Sale [valued at about $400,000] In those early days when my face was everywhere without my permission, it almost felt like a way to finally get some kind of compensation. It’s unbelievable that it’s even possible to sell NFTs 10 years after my meme spread by word of mouth. I’m very lucky. I was able to get out of debt. Mental health, I was able to concentrate on the future. “ — —Liner MorrisFormer YouTuber, Human NFT

Johanna Goodman

Johanna Goodman

Legitimacy as a side effect

Abigail Barlow (23) and Emily Bear (20), also known as Barlow & Bear, an ambitious musician who wrote informally Bridgerton Recorded the process with the musical TikTok, and … won a Grammy Award this year

EB: This would not have been possible. Our project was completely DIY. There was no money, no record label, no PR. Still, there is a Grammy Award here.

AB: The history of the music industry is that artists basically have to sign away from their lives and don’t own what they create.

EB: Do you have the power to reach 10 million people as soon as you post a video? That’s pretty incredible. Our project wouldn’t have happened that way if it hadn’t existed on social media. This is the way of the future, the power of people, very powerful.

Stars to see in 2032

-Cryril AbidiPHD, digital anthropologist, ethnographer of internet culture

Collapse of Tokenism

“One of our founding policies in 2015 was not to submit cast call actors until we confirmed that the script was a genuine representation of our community. Young viewers are now We want such expressions in gender, sexuality, race, and culture. Entertainment executives know this. They try to keep their fingers pulsating so that their company doesn’t disappear. Excellence is the future, with so many highly skilled transgender and non-binary actors on the market. “ — Antomas, Founder and CEO of Transgender Talent

Hollywood sign

More black women moguls

“Many people think of writing, directing, and acting when talking about the diversification of television and film, but business is also important. Decision makers such as agents, lawyers, spokespersons, and managers are your culture. And do you understand the motives? Organizations such as the National Black Public Relations Society and the Women of Color Unite are diversifying these spaces. They are changing slowly, but they are coming. ” — Pamela Chinawah, Multicultural Entertainment spokeswoman

Prolonged hierarchy

Gossip Podcast Co-sponsors Bobby Finger and Lindsey Weber Who?Weekly

BF: Social media has made it possible for anyone to reach a large audience, but it’s hard to imagine a time when traditional agents, publicists, etc. wouldn’t have to take someone to the A List.

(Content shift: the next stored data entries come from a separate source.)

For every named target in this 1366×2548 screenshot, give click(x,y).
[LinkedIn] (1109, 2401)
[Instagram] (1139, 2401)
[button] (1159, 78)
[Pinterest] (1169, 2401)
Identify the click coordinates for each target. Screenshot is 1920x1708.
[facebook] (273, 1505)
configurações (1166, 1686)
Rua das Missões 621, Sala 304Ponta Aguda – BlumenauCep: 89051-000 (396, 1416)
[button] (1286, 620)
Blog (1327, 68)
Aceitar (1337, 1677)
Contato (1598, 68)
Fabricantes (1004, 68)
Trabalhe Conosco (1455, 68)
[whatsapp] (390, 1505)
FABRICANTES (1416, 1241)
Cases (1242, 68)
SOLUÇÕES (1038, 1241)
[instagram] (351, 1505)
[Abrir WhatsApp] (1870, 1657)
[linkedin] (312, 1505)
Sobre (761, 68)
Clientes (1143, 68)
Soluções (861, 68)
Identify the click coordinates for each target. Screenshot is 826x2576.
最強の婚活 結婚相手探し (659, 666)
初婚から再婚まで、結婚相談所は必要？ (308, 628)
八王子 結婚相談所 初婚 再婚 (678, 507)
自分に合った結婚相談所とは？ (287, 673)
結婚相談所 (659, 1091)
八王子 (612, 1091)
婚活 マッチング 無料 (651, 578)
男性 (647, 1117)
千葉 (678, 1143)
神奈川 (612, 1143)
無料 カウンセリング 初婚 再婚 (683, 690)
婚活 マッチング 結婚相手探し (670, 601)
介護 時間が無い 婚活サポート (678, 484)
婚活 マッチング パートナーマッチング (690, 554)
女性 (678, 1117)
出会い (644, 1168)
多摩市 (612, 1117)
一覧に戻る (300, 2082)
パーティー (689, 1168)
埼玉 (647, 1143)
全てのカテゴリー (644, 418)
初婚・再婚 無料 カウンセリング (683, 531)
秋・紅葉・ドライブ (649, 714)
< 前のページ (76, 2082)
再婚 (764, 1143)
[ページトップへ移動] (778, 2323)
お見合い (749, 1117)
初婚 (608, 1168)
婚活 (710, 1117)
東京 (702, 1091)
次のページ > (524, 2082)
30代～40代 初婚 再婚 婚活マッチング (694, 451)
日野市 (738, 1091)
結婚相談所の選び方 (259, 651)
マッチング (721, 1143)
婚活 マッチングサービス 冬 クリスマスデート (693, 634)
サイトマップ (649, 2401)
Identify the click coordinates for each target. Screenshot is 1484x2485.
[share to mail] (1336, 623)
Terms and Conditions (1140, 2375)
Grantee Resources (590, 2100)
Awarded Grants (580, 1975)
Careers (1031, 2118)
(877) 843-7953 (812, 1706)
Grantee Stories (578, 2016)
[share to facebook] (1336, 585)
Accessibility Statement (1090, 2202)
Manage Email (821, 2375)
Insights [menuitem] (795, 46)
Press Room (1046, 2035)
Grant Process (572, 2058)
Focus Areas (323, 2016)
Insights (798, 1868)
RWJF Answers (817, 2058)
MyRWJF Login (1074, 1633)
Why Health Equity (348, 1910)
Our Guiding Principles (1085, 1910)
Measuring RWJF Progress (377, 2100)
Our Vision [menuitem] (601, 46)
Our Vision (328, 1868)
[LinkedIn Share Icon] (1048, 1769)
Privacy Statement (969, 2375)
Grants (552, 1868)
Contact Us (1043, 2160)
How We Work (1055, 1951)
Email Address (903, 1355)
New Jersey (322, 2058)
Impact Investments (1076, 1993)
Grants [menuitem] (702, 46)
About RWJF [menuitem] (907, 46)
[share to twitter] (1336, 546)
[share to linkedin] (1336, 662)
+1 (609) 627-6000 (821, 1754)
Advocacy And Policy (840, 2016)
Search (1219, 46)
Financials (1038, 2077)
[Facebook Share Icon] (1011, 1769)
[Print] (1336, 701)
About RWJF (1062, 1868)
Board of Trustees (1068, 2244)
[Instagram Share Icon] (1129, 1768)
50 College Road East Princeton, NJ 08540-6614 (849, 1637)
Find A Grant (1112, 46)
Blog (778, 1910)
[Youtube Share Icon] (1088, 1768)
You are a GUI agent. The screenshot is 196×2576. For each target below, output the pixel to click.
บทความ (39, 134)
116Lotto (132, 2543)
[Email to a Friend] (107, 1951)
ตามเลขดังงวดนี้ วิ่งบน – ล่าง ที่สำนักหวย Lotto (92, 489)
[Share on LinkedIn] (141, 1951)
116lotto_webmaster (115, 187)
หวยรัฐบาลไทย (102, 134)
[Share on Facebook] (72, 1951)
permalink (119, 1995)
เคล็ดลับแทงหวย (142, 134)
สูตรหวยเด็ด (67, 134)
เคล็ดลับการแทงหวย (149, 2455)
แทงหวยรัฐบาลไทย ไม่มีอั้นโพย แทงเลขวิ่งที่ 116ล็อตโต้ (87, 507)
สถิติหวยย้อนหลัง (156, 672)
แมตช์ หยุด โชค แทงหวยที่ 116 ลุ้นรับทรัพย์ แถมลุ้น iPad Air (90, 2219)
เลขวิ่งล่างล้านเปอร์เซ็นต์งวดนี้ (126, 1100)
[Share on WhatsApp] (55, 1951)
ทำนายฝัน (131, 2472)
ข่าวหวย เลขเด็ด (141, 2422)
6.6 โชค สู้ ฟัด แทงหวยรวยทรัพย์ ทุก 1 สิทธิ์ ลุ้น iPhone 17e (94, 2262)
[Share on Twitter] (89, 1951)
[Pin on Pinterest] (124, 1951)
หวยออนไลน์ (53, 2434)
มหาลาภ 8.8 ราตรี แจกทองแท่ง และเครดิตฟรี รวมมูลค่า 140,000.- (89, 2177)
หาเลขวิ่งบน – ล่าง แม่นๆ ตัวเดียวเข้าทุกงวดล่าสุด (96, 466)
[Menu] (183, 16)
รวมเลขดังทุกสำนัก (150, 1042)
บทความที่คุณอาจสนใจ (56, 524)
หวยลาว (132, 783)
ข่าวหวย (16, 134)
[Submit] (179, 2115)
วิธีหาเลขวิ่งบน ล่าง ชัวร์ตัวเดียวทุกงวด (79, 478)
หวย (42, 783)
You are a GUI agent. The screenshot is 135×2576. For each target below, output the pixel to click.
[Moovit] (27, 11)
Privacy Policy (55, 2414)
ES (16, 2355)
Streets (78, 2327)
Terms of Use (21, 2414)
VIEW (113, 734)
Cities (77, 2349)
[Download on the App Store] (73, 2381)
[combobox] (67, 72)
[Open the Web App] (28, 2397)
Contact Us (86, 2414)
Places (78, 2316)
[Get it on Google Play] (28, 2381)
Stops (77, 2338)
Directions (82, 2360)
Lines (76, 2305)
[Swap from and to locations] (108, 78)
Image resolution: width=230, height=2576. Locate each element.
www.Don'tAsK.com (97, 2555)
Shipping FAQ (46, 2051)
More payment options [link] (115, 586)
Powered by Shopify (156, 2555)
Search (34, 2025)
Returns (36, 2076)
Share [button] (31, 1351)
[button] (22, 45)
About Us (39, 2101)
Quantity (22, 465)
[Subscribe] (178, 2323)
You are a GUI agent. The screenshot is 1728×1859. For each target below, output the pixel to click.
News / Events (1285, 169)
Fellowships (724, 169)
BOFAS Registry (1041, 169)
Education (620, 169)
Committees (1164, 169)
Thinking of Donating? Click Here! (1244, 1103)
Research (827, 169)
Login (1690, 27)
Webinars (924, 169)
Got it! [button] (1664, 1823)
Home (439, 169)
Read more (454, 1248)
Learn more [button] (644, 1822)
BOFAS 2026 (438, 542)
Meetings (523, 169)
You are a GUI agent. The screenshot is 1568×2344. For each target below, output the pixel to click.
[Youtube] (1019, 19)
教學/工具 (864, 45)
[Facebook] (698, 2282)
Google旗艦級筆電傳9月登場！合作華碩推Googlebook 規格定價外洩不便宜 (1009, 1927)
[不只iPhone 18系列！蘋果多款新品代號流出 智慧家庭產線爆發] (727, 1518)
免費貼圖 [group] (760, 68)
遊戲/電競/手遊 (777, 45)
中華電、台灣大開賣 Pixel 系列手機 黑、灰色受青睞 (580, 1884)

LW: Every new platform has its own set of “famous” people. It’s up to them to transcend more traditionally popular formats such as movies, music and television. Even the most famous TikTok star in the world is just a TikTok star.

BF: And I just can’t think of the Metaverse.

Niche superstar paradox

Fame as a team sport

“Today’s Internet is evolving into a format called Web3, which means it’s moving from a centralized social Web to a decentralized spatial environment where people can interact in new ways. Metaverse is part of that ecosystem. It’s a gathering place for all blockchain-enabled tools, from cryptocurrencies and wallets to NFTs and digital products. This creates a story world that encourages community participation. Created by celebrities and fans over the next five years. We could see it unified in the process, for example, to help TV series fans buy “Development NFT” to help produce programs and to monetize the content that helped develop it. In addition, you can interact in the writer’s room. Web3 leads to direct engagement between celebrities and fans in an unprecedented way. ” — Fireside Co-Founder and CEO, Fallon Fatemi

Report by Christen A. Johnson, Patrice Peck, Erin Quinlan, and Caitlin Youngquist

The citation has been edited for length and clarity.